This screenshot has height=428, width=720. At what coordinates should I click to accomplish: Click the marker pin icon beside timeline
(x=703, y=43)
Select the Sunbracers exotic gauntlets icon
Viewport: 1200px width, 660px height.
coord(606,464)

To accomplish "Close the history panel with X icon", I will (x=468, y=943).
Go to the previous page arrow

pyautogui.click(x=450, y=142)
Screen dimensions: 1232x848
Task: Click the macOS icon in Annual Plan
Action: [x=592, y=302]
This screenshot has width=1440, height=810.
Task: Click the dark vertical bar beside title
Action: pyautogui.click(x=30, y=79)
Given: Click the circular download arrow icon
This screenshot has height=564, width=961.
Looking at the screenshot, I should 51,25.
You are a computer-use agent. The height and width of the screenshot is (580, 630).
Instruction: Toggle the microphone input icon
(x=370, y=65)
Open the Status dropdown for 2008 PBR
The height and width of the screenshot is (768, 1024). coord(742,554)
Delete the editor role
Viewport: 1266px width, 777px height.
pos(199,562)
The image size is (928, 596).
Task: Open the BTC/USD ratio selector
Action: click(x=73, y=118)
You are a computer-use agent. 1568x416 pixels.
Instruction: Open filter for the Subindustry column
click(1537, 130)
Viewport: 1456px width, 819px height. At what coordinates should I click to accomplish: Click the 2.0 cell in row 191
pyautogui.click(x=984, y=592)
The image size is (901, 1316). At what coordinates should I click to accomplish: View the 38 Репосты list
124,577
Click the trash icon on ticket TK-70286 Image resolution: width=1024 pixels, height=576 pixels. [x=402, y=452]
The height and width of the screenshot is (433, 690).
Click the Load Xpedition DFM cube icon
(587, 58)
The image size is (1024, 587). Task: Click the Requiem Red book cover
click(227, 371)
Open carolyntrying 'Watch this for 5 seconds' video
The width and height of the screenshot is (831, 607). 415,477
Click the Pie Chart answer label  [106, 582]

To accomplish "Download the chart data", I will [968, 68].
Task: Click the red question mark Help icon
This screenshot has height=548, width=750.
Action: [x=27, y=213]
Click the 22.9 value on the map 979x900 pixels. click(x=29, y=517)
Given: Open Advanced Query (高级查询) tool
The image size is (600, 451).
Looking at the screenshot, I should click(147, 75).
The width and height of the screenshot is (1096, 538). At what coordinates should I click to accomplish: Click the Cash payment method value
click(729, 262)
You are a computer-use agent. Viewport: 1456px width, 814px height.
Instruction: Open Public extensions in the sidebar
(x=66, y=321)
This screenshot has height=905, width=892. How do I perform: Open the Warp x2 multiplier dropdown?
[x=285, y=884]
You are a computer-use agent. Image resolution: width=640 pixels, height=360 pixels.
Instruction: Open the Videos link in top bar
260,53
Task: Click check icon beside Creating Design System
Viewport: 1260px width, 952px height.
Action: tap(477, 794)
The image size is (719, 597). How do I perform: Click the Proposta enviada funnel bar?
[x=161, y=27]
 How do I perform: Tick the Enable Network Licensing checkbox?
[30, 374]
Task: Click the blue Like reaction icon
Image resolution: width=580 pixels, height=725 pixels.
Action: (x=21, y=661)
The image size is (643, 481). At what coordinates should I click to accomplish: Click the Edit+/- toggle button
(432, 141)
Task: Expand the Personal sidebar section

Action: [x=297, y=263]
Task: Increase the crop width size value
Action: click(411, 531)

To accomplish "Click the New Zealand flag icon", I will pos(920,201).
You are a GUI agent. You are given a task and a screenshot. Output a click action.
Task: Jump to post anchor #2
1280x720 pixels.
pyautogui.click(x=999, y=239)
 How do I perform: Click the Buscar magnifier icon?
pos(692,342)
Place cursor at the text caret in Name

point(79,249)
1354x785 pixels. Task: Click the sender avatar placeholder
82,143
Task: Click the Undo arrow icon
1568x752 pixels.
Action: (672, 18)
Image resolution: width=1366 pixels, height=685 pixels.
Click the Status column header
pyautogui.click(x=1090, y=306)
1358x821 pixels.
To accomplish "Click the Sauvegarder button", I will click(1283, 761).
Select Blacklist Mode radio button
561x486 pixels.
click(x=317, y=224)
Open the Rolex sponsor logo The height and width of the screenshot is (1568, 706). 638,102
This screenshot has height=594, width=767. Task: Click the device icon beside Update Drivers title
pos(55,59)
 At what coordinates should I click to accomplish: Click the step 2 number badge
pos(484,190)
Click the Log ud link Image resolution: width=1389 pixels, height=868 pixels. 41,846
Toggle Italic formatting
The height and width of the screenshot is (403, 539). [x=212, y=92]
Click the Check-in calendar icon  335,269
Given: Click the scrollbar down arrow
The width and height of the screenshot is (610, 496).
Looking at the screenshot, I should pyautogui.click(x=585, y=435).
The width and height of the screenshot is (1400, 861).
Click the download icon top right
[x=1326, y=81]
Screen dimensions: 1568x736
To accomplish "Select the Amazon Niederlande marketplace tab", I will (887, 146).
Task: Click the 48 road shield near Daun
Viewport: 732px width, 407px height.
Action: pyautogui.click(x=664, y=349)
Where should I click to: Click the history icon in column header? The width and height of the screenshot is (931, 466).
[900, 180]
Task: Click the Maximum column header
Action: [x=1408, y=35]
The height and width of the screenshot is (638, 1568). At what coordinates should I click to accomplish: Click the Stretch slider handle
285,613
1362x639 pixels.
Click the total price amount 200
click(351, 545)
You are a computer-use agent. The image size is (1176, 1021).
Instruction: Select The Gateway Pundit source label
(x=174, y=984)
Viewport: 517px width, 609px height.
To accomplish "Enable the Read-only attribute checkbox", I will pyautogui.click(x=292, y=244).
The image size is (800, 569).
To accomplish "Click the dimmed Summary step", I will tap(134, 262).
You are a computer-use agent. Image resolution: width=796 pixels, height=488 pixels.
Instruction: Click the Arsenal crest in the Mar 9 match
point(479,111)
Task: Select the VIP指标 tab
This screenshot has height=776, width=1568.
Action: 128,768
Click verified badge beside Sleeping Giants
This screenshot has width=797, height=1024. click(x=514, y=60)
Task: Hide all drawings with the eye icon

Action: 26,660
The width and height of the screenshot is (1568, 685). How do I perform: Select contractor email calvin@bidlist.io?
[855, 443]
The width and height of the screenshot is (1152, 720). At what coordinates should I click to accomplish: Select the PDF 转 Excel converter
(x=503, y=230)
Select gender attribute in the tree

> [AIM OF THE TASK]: Give back exactly the lines running from the line that has "The width and height of the screenshot is (1152, 720)." to the end of the entries above.

> [REPLY TO THE TASK]:
The width and height of the screenshot is (1152, 720). At what coordinates should I click to accomplish: Select the PDF 转 Excel converter
(x=503, y=230)
Select gender attribute in the tree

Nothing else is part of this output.